Muchos inclinan sus preferencias hacia la comida rápida, ganancias rápidas, diversiones alucinantes, respuestas veloces, aprendizaje a la carrera y, por supuesto, relaciones instantáneas y pasajeras.
La nueva industria de lo instantáneo lucha por instalarse de manera definitiva en nuestras vidas porque el tiempo es escaso.
Nos apuramos en llegar y si nos dejan nos volamos el turno, avanzamos en la línea de los elevados para no hacer la cola o utilizamos las influencias para obtener lo deseado… la carestía de tiempo nos impide hasta mostrar cortesía.

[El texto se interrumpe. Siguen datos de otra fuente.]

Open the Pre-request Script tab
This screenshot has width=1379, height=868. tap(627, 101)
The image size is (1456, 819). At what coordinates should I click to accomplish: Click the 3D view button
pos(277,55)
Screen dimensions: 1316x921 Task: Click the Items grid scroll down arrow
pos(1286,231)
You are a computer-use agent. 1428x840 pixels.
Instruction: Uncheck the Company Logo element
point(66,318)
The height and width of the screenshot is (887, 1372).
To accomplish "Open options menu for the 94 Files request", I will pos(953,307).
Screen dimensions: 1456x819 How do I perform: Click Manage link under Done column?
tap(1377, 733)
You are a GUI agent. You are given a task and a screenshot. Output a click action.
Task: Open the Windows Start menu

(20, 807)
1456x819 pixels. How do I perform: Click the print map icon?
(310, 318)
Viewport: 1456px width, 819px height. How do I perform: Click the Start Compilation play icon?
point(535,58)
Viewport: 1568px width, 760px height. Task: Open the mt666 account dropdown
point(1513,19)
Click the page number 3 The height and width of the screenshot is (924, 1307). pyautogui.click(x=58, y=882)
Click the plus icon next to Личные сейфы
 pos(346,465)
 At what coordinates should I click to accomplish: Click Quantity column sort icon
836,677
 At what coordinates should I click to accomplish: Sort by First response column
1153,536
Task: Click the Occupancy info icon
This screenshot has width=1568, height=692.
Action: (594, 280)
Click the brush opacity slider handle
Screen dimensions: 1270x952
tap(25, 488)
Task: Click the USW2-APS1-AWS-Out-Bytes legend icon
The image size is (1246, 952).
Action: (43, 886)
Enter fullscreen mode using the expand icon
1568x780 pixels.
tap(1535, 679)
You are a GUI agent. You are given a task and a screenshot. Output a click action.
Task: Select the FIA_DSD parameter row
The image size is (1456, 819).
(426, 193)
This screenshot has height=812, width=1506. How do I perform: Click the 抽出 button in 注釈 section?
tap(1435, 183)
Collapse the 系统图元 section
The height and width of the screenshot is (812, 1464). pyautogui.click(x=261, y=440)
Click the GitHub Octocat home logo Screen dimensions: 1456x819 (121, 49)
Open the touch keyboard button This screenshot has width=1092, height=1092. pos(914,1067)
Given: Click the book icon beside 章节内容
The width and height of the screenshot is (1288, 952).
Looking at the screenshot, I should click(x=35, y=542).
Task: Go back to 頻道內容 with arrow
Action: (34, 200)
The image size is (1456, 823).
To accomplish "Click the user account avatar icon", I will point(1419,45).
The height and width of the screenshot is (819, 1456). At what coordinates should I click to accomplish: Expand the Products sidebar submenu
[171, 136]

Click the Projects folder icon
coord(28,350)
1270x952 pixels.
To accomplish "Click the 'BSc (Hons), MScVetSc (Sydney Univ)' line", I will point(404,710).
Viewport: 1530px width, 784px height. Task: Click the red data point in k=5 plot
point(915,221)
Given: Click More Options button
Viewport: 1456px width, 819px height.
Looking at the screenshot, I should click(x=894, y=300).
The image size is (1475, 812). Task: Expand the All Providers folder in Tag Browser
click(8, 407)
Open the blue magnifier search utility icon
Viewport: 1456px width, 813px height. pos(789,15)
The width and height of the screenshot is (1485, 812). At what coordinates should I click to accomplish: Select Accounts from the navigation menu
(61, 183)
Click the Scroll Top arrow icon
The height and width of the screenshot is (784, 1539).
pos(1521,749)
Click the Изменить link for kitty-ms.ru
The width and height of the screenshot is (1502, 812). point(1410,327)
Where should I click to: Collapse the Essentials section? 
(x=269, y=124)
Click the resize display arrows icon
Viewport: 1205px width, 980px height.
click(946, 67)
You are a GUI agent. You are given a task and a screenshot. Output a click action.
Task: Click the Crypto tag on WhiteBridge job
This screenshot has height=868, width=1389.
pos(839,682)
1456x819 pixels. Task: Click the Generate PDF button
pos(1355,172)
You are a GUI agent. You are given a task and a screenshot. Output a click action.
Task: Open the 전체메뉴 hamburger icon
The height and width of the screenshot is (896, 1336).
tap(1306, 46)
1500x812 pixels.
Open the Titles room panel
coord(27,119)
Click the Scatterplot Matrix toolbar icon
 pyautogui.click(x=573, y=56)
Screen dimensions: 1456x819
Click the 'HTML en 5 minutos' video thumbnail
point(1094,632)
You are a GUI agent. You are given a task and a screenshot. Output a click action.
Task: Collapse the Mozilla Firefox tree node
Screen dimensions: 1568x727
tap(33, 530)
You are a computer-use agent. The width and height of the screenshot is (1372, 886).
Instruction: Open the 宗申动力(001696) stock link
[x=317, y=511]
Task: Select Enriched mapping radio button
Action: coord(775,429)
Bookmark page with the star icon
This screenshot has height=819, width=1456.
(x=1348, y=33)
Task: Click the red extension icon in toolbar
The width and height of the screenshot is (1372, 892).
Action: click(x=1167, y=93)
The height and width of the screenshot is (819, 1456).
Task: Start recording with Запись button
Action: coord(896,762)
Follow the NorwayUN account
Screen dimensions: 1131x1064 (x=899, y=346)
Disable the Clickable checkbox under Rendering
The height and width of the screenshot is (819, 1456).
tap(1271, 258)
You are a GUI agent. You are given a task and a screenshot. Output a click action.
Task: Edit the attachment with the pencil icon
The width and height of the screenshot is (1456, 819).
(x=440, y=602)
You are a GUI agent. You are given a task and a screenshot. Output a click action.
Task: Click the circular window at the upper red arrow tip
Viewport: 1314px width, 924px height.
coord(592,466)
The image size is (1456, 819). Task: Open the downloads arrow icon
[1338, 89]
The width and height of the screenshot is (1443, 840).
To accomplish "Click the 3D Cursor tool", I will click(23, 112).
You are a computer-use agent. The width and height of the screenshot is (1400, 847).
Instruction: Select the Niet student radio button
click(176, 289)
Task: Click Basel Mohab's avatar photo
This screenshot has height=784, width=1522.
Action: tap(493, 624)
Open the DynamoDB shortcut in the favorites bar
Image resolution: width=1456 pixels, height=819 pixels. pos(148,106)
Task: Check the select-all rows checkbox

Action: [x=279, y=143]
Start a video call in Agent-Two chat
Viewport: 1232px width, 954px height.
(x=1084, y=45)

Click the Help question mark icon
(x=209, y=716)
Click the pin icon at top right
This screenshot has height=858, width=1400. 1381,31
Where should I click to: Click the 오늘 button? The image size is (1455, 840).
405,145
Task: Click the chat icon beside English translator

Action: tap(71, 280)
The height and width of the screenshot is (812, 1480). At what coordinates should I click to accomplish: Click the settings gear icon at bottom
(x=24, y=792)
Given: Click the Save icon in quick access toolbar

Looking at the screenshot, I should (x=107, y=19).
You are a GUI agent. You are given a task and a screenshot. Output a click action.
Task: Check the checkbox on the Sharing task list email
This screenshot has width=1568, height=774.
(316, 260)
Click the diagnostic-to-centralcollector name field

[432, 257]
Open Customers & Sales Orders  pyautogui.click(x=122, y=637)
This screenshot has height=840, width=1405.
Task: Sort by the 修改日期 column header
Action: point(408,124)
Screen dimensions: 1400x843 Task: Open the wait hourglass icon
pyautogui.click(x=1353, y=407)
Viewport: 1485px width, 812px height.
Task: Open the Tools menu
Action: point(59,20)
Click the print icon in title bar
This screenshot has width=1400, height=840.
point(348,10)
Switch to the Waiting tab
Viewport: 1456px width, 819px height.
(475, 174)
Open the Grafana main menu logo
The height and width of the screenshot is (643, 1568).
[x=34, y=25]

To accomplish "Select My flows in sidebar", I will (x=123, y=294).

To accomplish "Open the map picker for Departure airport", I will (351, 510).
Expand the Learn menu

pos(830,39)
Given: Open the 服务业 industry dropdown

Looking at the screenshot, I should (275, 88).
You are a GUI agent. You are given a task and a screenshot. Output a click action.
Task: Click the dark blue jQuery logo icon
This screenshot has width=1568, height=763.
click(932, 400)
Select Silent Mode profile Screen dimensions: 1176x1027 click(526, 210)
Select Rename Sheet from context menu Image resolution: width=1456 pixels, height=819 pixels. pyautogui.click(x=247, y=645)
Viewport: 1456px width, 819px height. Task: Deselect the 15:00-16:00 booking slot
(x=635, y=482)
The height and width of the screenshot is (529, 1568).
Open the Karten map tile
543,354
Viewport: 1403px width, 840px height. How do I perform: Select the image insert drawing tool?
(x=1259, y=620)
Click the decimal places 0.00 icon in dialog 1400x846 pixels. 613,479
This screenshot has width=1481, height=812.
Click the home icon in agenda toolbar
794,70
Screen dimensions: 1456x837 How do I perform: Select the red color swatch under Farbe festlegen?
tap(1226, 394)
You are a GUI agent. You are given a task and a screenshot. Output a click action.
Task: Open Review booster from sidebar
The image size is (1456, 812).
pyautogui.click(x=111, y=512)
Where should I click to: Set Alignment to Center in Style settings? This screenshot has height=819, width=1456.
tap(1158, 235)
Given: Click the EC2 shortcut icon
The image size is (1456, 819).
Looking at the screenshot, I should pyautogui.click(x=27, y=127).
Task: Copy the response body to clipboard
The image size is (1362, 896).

La prisa nos lleva a adelgazar con tratamientos invasivos, a comprometer nuestra integridad en aras de lograr lo que queremos, a irrespetar las reglas del tránsito para evitar los tapones, a permitirles comportamientos incorrectos a nuestros hijos porque no hay tiempo para corregirlos.
Las experiencias derivadas de los actos precipitados pagan un precio muy alto en términos de energía. Un vivir apresurado deviene en un estrés prolongado, en una angustia innecesaria e inevitablemente en enfermedades físicas y emocionales, cuyas curas nos terminan costando más tiempo y dinero del que nos pudimos ahorrar.
La escalera se sube peldaño a peldaño para darnos la oportunidad de sentir y valorar cada esfuerzo, erradicando de nuestro pensar la popular frase “lo que nada nos cuesta, ¡hagámosle fiesta!”.
Recuerden que cada día debemos darnos el tiempo para reflexionar antes de actuar, pero, sobre todo, saborear eso que llamamos vida.